The evening again began to pick up when Danny Garcia and Lucas Matthysse were getting set to trade leather. There were cheers from the audience when it was announced that Garcia was from nearby Philadelphia. Even at $25 a ticket, this crowd was clearly there for the main event.
The crowd gave golf claps in support of Garcia during the early rounds of the fight. They moaned when the swelling under Matthysse’s eye was magnified on a movie screen in HD quality. They applauded for both men when they traded at the final bell.
As much as I like Danny Garcia, I had to eat a little crow as I felt that he was too hittable to withstand the powerful punches thrown by “The Machine”. Better technique, preparation, and guts earned Garcia his biggest win to date.

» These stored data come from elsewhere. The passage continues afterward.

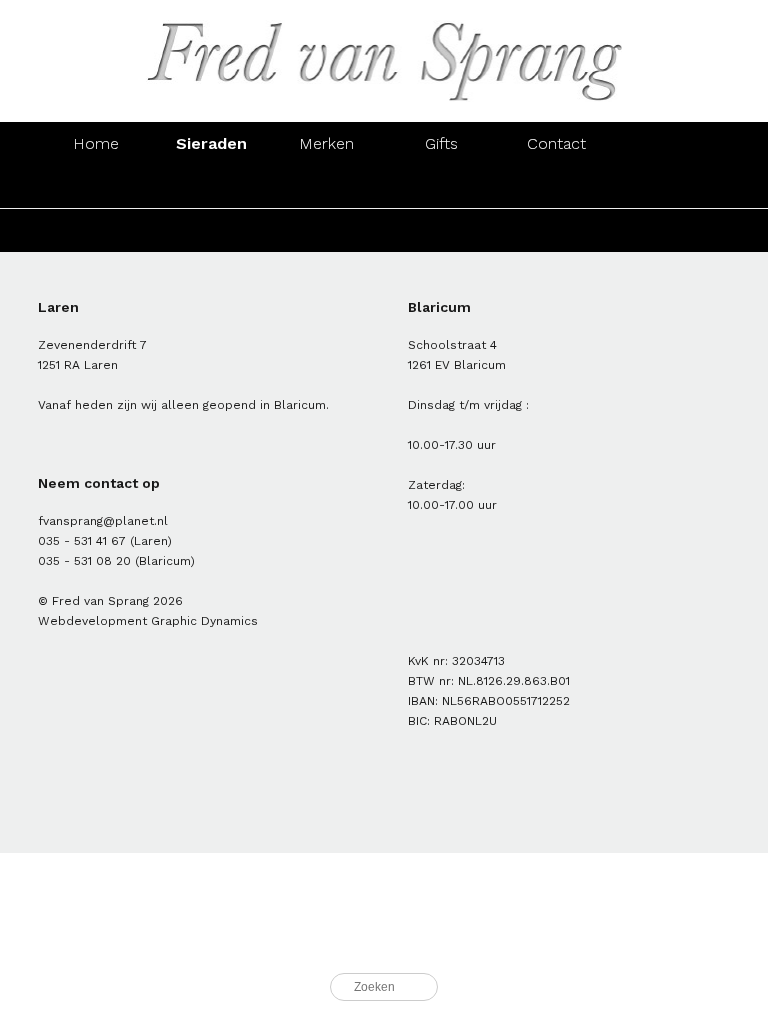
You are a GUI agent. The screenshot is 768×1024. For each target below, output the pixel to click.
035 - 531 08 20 (84, 561)
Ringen (95, 186)
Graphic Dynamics (204, 621)
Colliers (441, 186)
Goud (96, 230)
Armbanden (326, 186)
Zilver (211, 230)
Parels (326, 230)
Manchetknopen (673, 186)
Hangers (557, 186)
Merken (326, 143)
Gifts (441, 143)
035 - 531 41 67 (82, 541)
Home (96, 143)
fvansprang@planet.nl (103, 521)
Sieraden (211, 143)
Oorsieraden (211, 186)
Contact (556, 143)
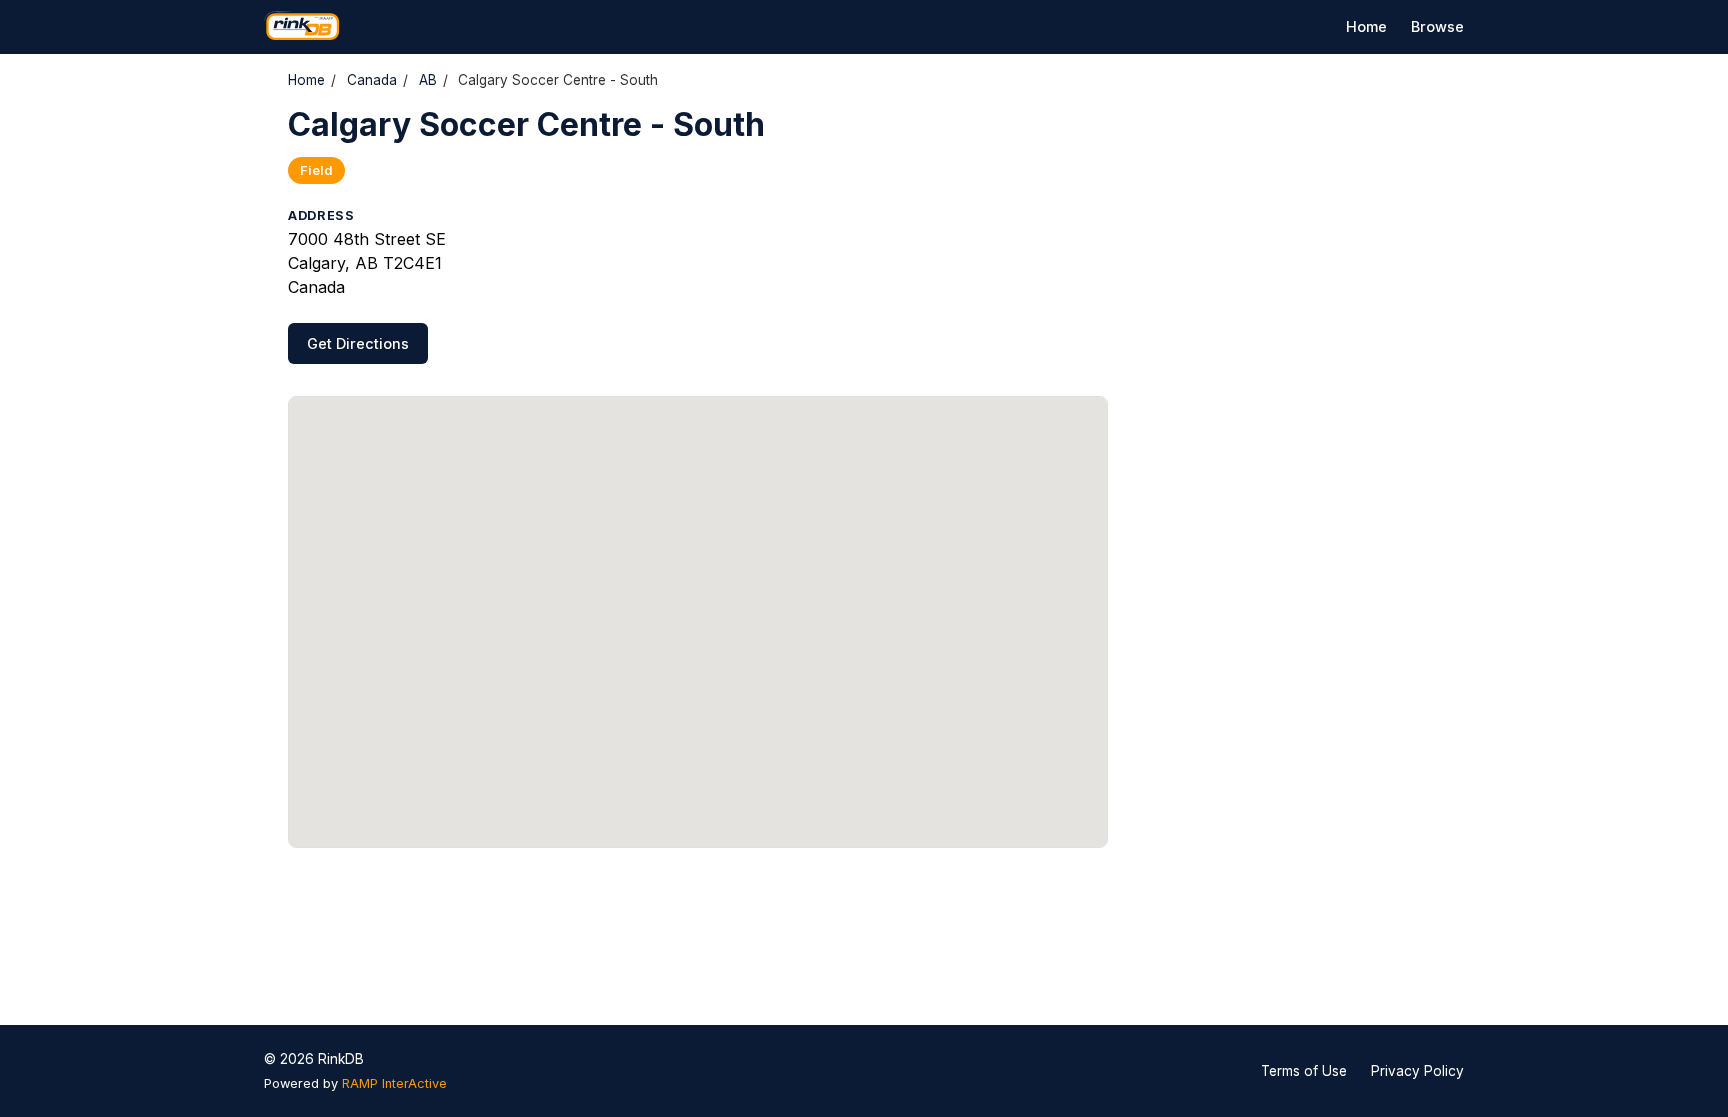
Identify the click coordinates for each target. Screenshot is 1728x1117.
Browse (1437, 26)
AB (428, 80)
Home (1366, 26)
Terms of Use (1304, 1071)
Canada (372, 80)
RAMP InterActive (394, 1083)
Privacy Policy (1417, 1071)
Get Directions (358, 343)
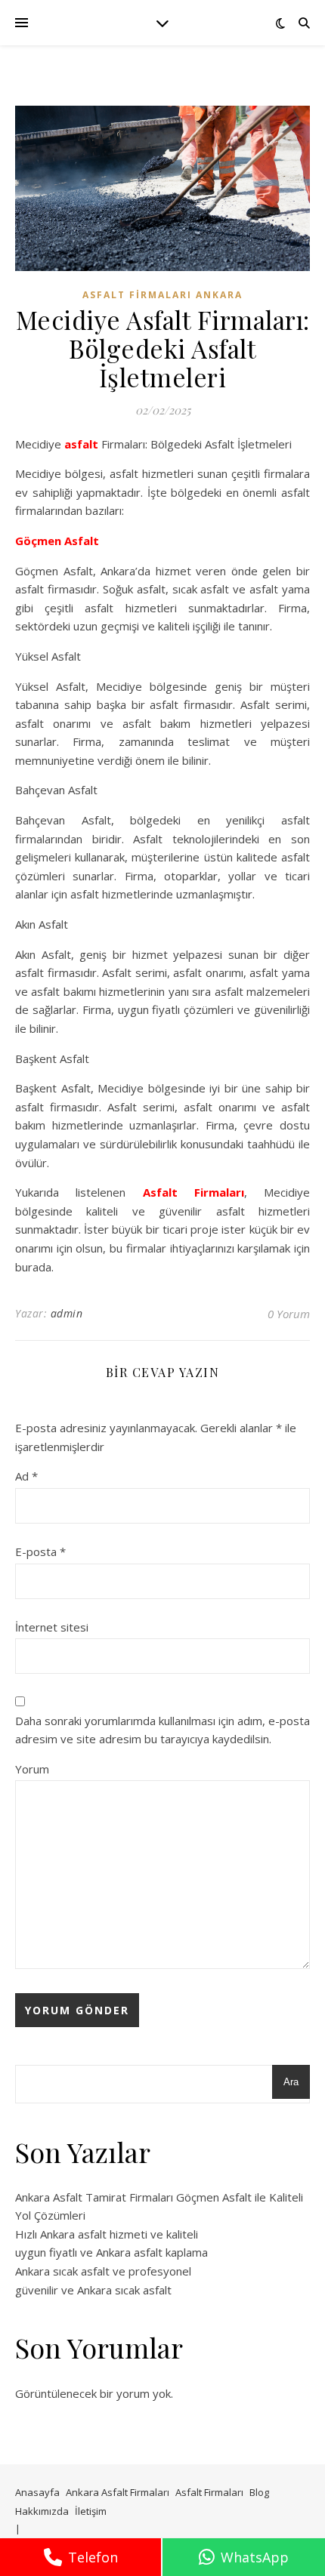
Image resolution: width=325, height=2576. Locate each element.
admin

It was a fun fight, but it was even more fun watching a crowd that is so trained not to talk in a movie theater.
I was able to hit the rest room before the main event. Again, it was surreal to be at a “sporting event” with so many people that had no idea that a big fight was taking place down the hall.
On the way back to the theater I walked behind some late arriving fans. Yes, there are even late arriving fans in non-casino settings.
The fighters and Justin Bieber were in the ring. There was a feeling when the fighters touched gloves unlike many of Mayweather’s previous fights. There was some question as to who would be victorious.
For me, the suspense lasted 11 minutes. Following the third round there was no doubt that it would not be Canelo’s night.
As Floyd painted another masterpiece, there was a little grumbling from the crowd.
“I paid $25 for this?” asked a pro-Canelo fan.
There was some boasting from the pro-Mayweather fans.
“For 12 rounds he kicked your ass!”
And in the end, CJ Ross’ scorecard gave the entire crowd a common villain.
“The One” was history. Mayweather proved he was not only second to none, but he was so good he left us wondering if there was anyone that could be a worthy enough B-side to inspire the decision makers at the Carmike to reserve one of their theaters in May 2014.